Thanks Herb. It’s always nice to know I remain worth reading in the long-run.
– Natasha Tracy
Of all the alarming things in Tabby’s comments, and there are many, this is by far the most disconcerting to me:
I work in a MH agency and we have patients call cause they’ve gone 1 day without their prescription.
I find it disturbing that someone who has such a poor grasp of mental illness earns their living at a mental health agency. I’m crossing my fingers she’s not a clinician.
Hi Holly,
I try not to make judgments about who knows what but I agree whole-heartedly.in the hope that isn’t a clinician’s viewpoint.
– Natasha Tracy
Very well done. I couldn’t believe the line about waking up with anxiety. When I was really anxious (before meds and early on in my med regime), I would suddenly feel anxious. I would scrounge around in my head and body and surroundings for something that triggered me. Anxiety was something that came to me without triggers sometimes. Wow. I’m amazed again at how narrow-minded some people can be.
Thanks Meredith.
I think anxiety is a pretty dangerous symptom, actually. There’s nothing like bugs under the skin to make you want to grab a razor blade and cut them out.

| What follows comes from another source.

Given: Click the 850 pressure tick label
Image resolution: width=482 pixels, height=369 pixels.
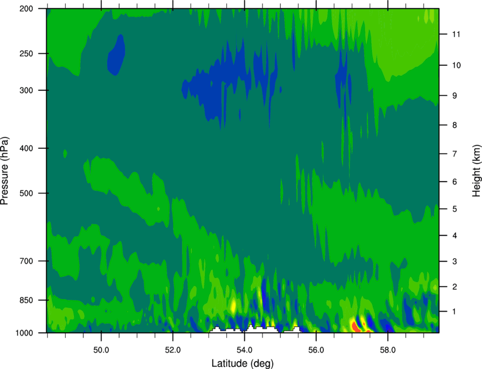Looking at the screenshot, I should point(27,300).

I’m not an anxiety expert, but I am a mood expert, and I know, from the very bottom of my brain that moods to not need triggers. Yes, for the “normal” person they do. But for me, they definitely don’t. And actually, thinking about telling someone with anxiety otherwise, kind of makes me mad. We, bipolars, are clamoring for acceptance, the least we can do is accept other people.
Narrow-mindedness is one of the few universal human traits ;)
– Natasha Tracy
You are right on, Natasha … no need for me to add any points to your response because you said everything I was thinking.

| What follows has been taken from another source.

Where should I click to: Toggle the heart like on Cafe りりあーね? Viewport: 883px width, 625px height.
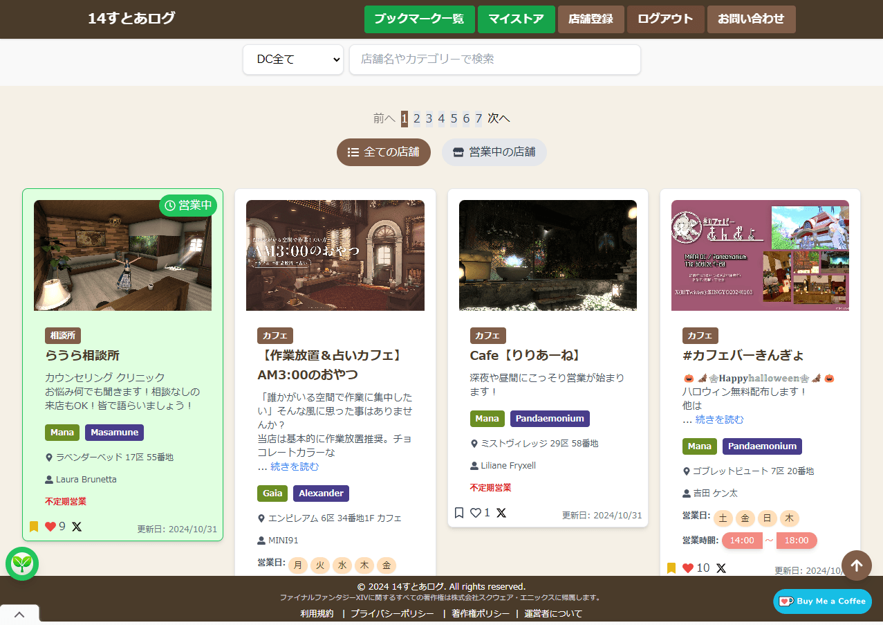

I’m really surprised and dismayed at Tabby’s comments given she says she is also bipolar; her biggest problem might be a lack of education about her own condition. I’m glad she feels like she doesn’t need the medication; perhaps that’s another type of bipolar I don’t know about.
I wish we could point to an MRI or a defect and say “there’s the part that is broken. Fix it.” I can’t say how many times I have thought people would accept my condition and be more understanding and sympathetic if I substituted “bipolar” with “cancer” or “lupus” or some other known disease. Tabby sounds like just another person proclaiming that mental illnesses are all “in my head”. This point of view is harmful to millions of people.
Hi Rob,
I do find it odd that someone with bipolar disorder said some of those things, but each person has their own experience of the disease. Sometimes people get locked into the way they experience an illness and assume it is _the_ way. But mental illness isn’t like that. We’re all different. However, it would be nice if we could empathize with others through the differences rather than calling them “melodramatic.”
We all want a definitive test, trust me. I’ve lamented about it many times. It seems like it would give us the validity and respect we deserve. All I can say is that scientists are working on it. Until then, we have to fight prejudice the old-fashioned way: with compassion, education and understanding.
– Natasha Tracy
“We all want a definitive test, trust me. I’ve lamented about it many times. It seems like it would give us the validity and respect we deserve. All I can say is that scientists are working on it. Until then, we have to fight prejudice the old-fashioned way: with compassion, education and understanding.”
Brilliant…the only other thing I would add to “compassion, education and understanding” is patience.
Craig,
An excellent addition and such a continuing challenge.